The wind continued to blow, though without its previous violence, and the mountain seemed to have regained a dense, almost compact silence. Her steps sank steadily into the white surface, producing only a muted sound.

After several minutes, an anomaly caught her attention. At first she saw nothing distinct—no shape, no movement—but a persistent sensation anchored itself in her mind. Something in the distance seemed to disturb the balance of the nocturnal landscape. She slowed slightly without stopping, focusing her perception on that irregularity.

A faint unease settled in her chest. It was neither a surge of mana nor a clear killing intent. It was colder than that, more neutral—like an invisible gaze resting upon her at the exact moment she observed it.

She took another step.

The ground gave way without warning.

The snow collapsed beneath her weight, revealing a carefully concealed cavity. Her body pitched forward, and the moment seemed to stretch as the white surface vanished below her. She caught a brief glimpse of the sharp edge of the opening before gravity pulled her down.

The fall was long.

The walls rushed past at high speed, revealing layers of rock carved with deliberate method. This was not a natural collapse. Side tunnels appeared at regular intervals, each wide enough to shelter a massive creature. The trap had not been improvised. It had been maintained.

During her descent, her gaze crossed a silhouette gliding within one of the cavities.

A colossal serpent, nearly ten meters long, its scales blue-black with a dull metallic sheen. Two thick horns framed its elongated skull, and its violet eyes fixed upon her without agitation. It showed neither surprise nor haste. When their gazes met, she clearly perceived the absence of tension.

It knew.

The Néanthelyn turned its head and withdrew into the darkness of the tunnel, likely descending toward the bottom of the abyss. It had no need to pursue her. She was already committed.

The fall continued for several dozen meters before the ground rose sharply toward her. Anastasia adjusted her posture midair, bent her knees, and absorbed the impact with precision. The rock cracked slightly beneath her feet, but her body remained stable.

She straightened at once and surveyed her surroundings.
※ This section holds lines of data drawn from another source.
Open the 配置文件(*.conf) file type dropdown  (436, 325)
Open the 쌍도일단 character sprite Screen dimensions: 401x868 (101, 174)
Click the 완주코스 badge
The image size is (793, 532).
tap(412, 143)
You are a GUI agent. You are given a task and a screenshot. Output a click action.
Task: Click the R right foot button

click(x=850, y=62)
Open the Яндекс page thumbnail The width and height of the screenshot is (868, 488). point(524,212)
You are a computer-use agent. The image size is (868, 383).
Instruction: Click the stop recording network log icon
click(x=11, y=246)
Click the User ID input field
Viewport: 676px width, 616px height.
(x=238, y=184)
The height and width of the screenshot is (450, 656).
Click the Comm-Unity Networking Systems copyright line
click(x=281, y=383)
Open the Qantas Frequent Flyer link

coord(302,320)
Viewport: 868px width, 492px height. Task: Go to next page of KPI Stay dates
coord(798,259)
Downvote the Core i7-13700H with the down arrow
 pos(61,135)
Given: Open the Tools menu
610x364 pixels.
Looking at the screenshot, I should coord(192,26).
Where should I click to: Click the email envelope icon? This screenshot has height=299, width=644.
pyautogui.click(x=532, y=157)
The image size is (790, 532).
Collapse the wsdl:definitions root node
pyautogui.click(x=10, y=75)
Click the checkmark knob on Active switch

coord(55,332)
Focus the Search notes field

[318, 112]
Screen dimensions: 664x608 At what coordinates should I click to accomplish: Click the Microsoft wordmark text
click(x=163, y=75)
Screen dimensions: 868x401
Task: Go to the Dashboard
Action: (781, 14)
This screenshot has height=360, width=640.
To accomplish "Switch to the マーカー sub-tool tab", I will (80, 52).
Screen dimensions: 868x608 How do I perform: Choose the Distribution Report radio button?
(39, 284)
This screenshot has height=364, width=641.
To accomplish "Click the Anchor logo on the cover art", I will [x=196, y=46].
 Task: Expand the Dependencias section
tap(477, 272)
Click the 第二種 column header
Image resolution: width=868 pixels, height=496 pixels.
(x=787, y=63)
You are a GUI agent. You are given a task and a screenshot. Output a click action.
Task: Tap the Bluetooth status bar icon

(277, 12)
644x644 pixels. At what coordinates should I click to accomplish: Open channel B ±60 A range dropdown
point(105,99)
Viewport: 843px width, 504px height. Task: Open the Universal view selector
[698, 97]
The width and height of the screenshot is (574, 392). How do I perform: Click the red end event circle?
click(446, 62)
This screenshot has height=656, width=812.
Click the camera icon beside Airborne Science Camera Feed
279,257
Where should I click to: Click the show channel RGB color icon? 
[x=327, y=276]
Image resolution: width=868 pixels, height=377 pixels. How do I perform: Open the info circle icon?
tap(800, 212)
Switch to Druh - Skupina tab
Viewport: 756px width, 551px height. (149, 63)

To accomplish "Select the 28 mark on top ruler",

A vast underground cavern stretched before her, supported by thick natural pillars. Pools of stagnant water occupied certain areas, reflecting the faint glow of pale violet crystals embedded in the walls. Secondary tunnels formed an organized network, suggesting structured territory rather than a simple den.

Magnificent.

The thought was not aesthetic but strategic. The place had been shaped to trap, isolate, and control. She briefly lifted her gaze toward the opening through which she had fallen, measuring the distance and the configuration of the walls.

Should I climb back up?

The question was evaluated without urgency. Leaving her opponent's territory would have been rational, yet something in the atmosphere held her in place.

A sharp chill traced along the back of her neck.

She turned slowly.

The Néanthelyn emerged from a side tunnel with controlled slowness. Its body undulated effortlessly, scales catching the violet glow of the crystals. Its dark tongue flicked out with a brief hiss—assertive, but not aggressive. It did not charge. It was settling in.

Its body gradually formed a wide arc, blocking several natural exits of the cavern. There was no haste in its movements, no unnecessary display of strength. Only a cold assurance—the certainty of a predator within its own domain.

Anastasia held its gaze without looking away.

"To what extent must you be strong… to make my body shiver?"

Her hand rested calmly on the hilt of Tenkōsetsu, without drawing it yet. The shiver she felt was not uncontrolled fear. It was an instinctive response—rare—and she was already analyzing it.

A faint smile appeared on her lips.

The Néanthelyn did not allow the silence to linger. Its body contracted slightly before launching forward with a brutal acceleration that contrasted sharply with its previous slowness. Its mass tore through the cavern air, and the ground trembled beneath the force.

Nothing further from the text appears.